C'était bien la seule spécialité française qui me manquait quand j'avais décidé de tout quitter. Mais heureusement pour moi, à quelques pas de mon appartement véronnois, se trouvait une boulangerie tenue par une famille française, comme moi, qui avait apporté leur savoir-faire jusqu'en Italie, pour mon plus grand plaisir.
Lorsque je revins, chacune des 7 personnes que j'avais ramené chez moi s'était apprêtée. J'avais eu le temps de faire connaissance avec eux, la veille, mais ce n'était pas folichon puisque je demeurais dans l'incapacité de les nommer un à un.
Dans ce groupe, la première chose qui m'avait frappé était la présence d'une femme dans leur groupe. Lalisa Monobal. Apparemment ils l'avaient croisé au détour d'un chemin et son histoire leur avait pas mal plu. Il n'y avait que de profondes raisons liées au recrutement de chacun.

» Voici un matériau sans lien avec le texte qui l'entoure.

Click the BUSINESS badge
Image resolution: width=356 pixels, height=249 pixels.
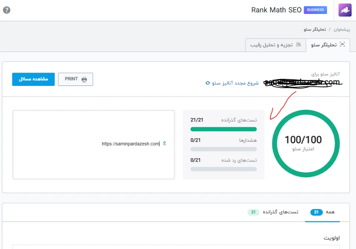[315, 10]
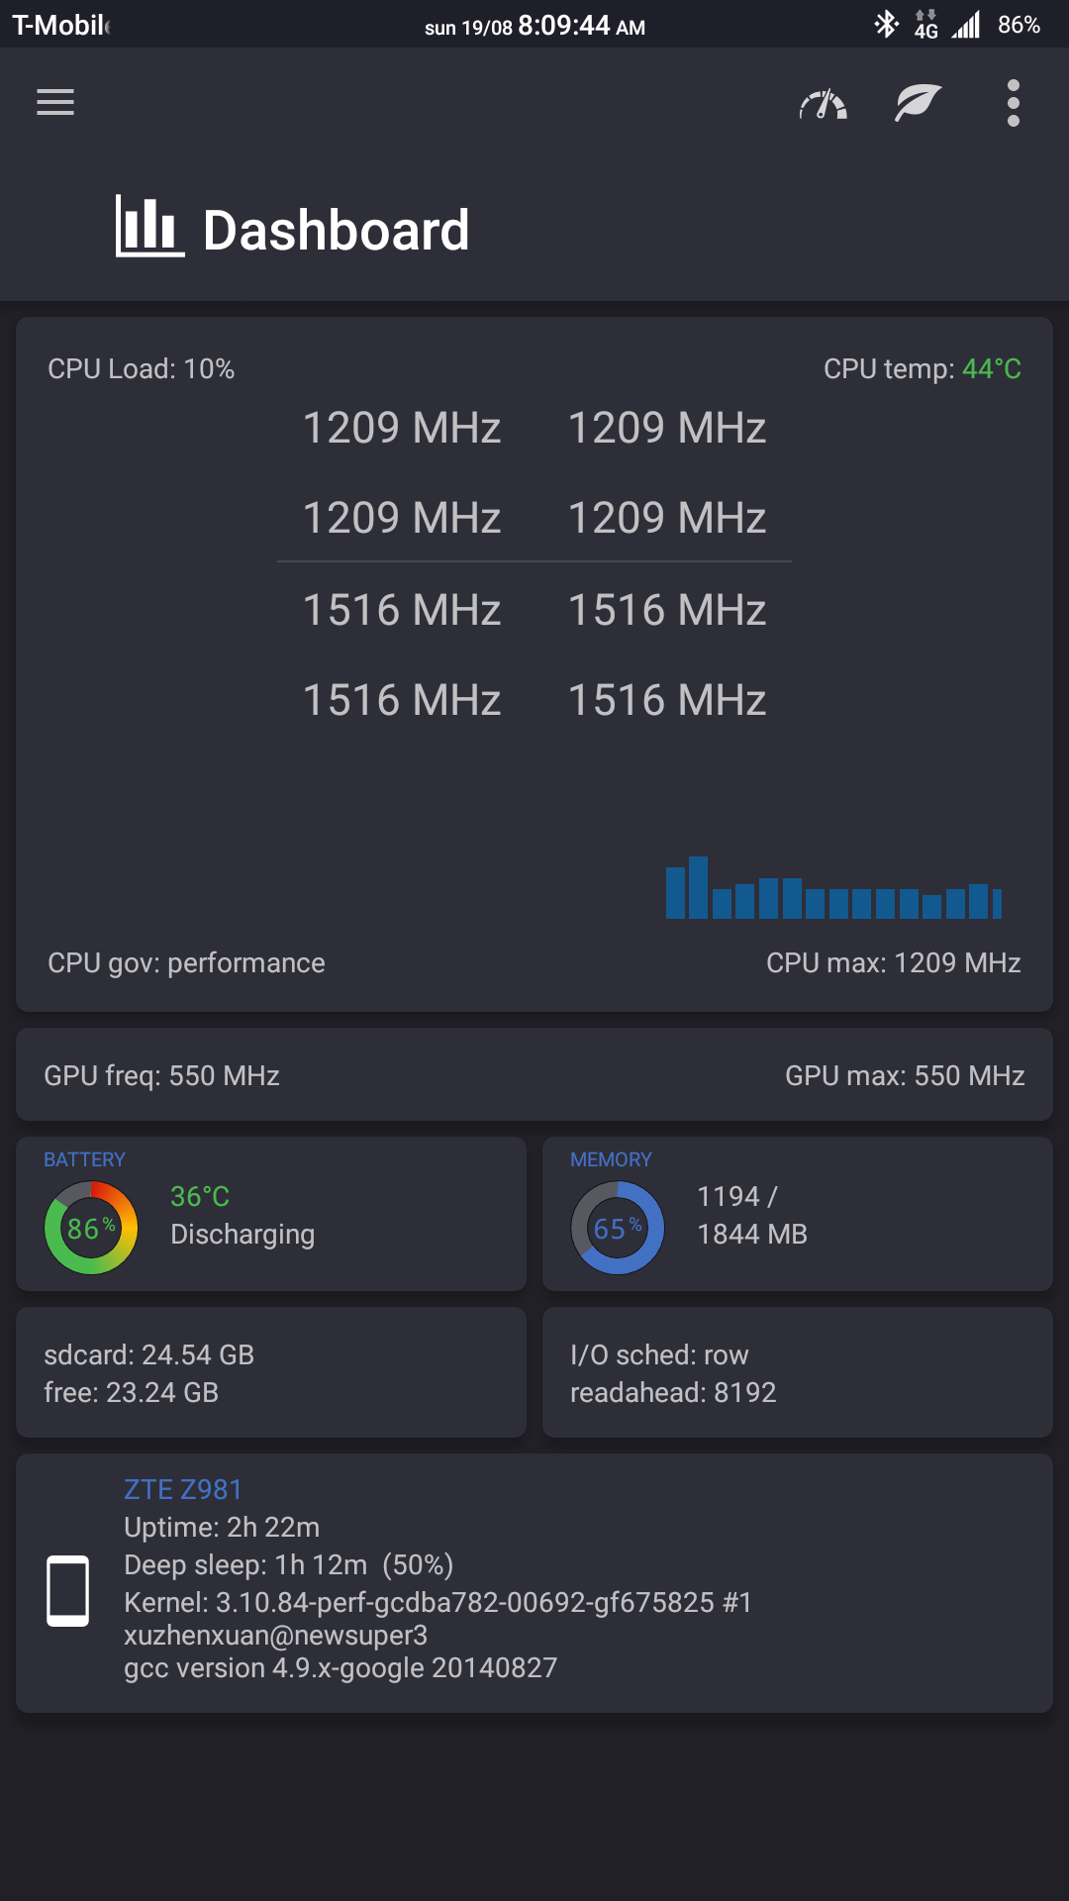Viewport: 1069px width, 1901px height.
Task: Open the three-dot overflow menu
Action: click(x=1013, y=103)
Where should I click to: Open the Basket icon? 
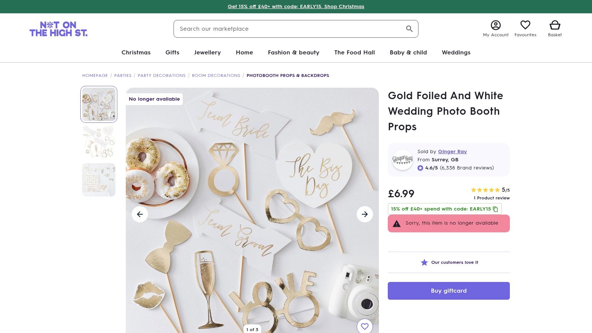coord(555,25)
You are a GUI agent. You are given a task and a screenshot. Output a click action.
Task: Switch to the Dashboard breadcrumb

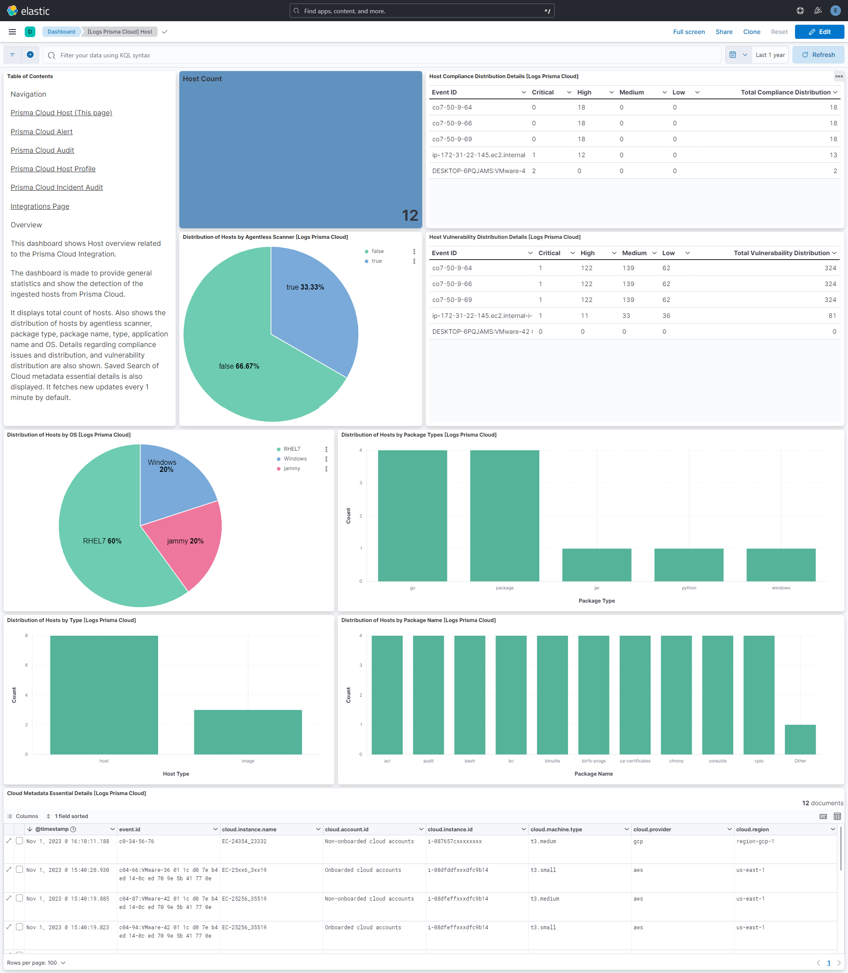[x=61, y=32]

Ils étaient tous entassés dans mon petit salon, à jouer à divers jeux qu'ils avaient trouvés dans mes placards, probablement.
— Mon jeu préféré est et restera toujours les échecs, déclarai-je en pénétrant dans la pièce. C'est tellement passionnant et il y a tellement de coups possibles qu'aucune partie ne peut se ressembler.
De l'agitation se fit entendre dans la pièce à vivre. De l'empressement. Comme s'ils se délectaient d'avance du pain frais que je tenais entre mes mains.
Tous se dirigèrent vers moi, en ayant presque de la salive au bord des lèvres. Ils savaient cependant se tenir à une distance convenable, pendus à mes lèvres, attendant que je dis quelque chose, que j'amorce une quelconque chose.
— Et si nous continuions notre discussion d'hier soir autour d'une baguette de pain afin de nous remplir l'estomac ? proposai-je par la suite. Je suis affamé.
— Bonne idée, Monseigneur, répondit aussitôt un homme plutôt baraqué, Kim Namjoon. Mais il avait une attitude toute douce qui contrastait avec ce physique un peu effrayant.
J'allais à la cuisine chercher de quoi rendre ces tartines meilleures. J'étais de ceux qui possédaient une quantité hallucinante de produits. Beurre, confitures, fruits, il y en avait pour tous les goûts.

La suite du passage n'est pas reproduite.